Trap Door Theatre’s mission is “to seek out challenging yet obscure works and bring them to life.” European classics, especially Eastern European plays filled with artsy, absurdist’s tendencies are often produced by this polished non-Equity troupe. Their latest work, Susan Sontag’s Alice in Bed is a dramatic fantasy which merges the life of Alice James, the brilliant sister of William and Henry James, with the heroine of Lewis Carroll’s Alice in Wonderland. The work is a marvelous role for the talented Nicole Wiesner who plays Alice James. She nails the pain, anxiety and hopelessness of a life of an invalid.

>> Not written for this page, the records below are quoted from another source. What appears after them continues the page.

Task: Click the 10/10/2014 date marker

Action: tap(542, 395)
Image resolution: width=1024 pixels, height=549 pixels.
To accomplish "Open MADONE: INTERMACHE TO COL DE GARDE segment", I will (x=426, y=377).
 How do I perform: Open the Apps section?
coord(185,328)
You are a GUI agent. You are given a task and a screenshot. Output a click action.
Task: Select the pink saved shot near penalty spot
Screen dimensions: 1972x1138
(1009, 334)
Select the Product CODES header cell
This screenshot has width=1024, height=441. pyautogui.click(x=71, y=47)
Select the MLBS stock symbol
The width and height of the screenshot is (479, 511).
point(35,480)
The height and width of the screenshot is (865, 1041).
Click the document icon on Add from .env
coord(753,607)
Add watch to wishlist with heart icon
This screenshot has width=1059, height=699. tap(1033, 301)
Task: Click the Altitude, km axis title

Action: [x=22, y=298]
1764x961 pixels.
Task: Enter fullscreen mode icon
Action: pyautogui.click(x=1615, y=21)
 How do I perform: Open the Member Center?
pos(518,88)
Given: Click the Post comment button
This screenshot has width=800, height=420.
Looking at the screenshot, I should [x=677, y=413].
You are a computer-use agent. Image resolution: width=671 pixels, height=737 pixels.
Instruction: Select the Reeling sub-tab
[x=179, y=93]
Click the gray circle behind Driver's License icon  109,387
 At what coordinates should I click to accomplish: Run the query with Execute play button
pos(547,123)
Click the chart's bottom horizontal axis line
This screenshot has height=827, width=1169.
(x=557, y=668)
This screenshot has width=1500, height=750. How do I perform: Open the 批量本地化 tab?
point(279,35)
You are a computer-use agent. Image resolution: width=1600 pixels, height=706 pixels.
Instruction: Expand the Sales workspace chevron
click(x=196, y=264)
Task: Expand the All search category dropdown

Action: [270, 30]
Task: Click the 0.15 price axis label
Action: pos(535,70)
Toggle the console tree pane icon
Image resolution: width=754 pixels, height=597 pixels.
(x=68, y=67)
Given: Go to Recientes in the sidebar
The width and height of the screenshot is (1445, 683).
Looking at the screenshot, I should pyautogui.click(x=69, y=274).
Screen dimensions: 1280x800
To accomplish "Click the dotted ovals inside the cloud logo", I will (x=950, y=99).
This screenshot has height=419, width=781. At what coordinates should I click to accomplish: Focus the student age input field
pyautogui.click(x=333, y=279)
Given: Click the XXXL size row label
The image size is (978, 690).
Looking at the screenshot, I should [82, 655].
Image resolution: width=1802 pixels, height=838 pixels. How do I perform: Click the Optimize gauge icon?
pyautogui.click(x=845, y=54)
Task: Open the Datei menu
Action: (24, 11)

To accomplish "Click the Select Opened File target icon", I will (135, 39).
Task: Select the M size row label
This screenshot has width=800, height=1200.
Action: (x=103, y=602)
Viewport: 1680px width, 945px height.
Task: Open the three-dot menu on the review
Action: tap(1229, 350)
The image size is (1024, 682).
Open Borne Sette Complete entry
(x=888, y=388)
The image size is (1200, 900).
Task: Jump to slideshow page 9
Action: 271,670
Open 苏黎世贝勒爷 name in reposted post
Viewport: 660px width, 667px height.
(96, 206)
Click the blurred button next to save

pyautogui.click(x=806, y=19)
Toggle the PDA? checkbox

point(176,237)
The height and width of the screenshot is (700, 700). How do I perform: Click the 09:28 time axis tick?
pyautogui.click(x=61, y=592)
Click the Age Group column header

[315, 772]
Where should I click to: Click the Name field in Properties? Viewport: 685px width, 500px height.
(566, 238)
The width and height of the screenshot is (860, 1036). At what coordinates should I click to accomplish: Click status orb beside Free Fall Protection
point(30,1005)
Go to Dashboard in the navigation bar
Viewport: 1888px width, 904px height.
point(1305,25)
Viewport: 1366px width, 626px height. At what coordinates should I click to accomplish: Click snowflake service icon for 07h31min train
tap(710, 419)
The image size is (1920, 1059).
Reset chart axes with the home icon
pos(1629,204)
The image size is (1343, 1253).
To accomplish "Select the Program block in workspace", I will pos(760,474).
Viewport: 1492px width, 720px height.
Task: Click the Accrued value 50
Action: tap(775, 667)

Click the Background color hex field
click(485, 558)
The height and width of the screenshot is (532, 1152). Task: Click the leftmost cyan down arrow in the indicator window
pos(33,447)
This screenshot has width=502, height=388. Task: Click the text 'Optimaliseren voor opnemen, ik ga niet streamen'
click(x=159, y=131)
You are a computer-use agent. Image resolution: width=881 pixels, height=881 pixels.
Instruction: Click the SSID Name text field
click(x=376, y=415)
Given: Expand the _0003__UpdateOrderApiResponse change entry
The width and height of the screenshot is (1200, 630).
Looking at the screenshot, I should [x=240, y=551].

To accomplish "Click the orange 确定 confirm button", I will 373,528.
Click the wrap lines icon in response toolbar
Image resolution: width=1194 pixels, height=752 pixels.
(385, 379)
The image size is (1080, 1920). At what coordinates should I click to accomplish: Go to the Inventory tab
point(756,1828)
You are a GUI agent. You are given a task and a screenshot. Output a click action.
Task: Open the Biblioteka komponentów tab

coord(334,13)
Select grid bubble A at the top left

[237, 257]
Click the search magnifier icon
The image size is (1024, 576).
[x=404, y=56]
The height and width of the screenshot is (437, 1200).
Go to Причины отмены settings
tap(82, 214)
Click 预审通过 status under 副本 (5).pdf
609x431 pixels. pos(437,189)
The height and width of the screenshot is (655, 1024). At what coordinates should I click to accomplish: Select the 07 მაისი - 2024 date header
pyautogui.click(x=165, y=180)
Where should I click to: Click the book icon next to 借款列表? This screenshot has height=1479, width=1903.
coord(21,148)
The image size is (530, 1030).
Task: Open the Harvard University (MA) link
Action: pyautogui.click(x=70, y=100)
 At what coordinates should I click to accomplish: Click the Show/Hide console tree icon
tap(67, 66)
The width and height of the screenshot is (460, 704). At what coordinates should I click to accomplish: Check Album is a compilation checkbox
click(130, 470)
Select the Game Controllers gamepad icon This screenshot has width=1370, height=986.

Alice James was the fascinating woman who suffered physical and mental trauma throughout most of her 43 years (she died in 1892). Alice was bed ridden for much of her life. Playwright Susan Sontag (the author of the popular essay, “Illness as Metaphor”) shows Alice in a drugged state as we see her receiving an injection of painkiller, then she takes laudanum, a widely prescribed nineteenth-century opiate. Later, she smokes opium and drinks a flask of gin. We see Alice as a child and in a stupor for much of the 85 minutes. She dreams, hallucinates and joins Margaret Fuller and Emily Dickinson in a tea party. The play’s action is dreamy and fantasy filled.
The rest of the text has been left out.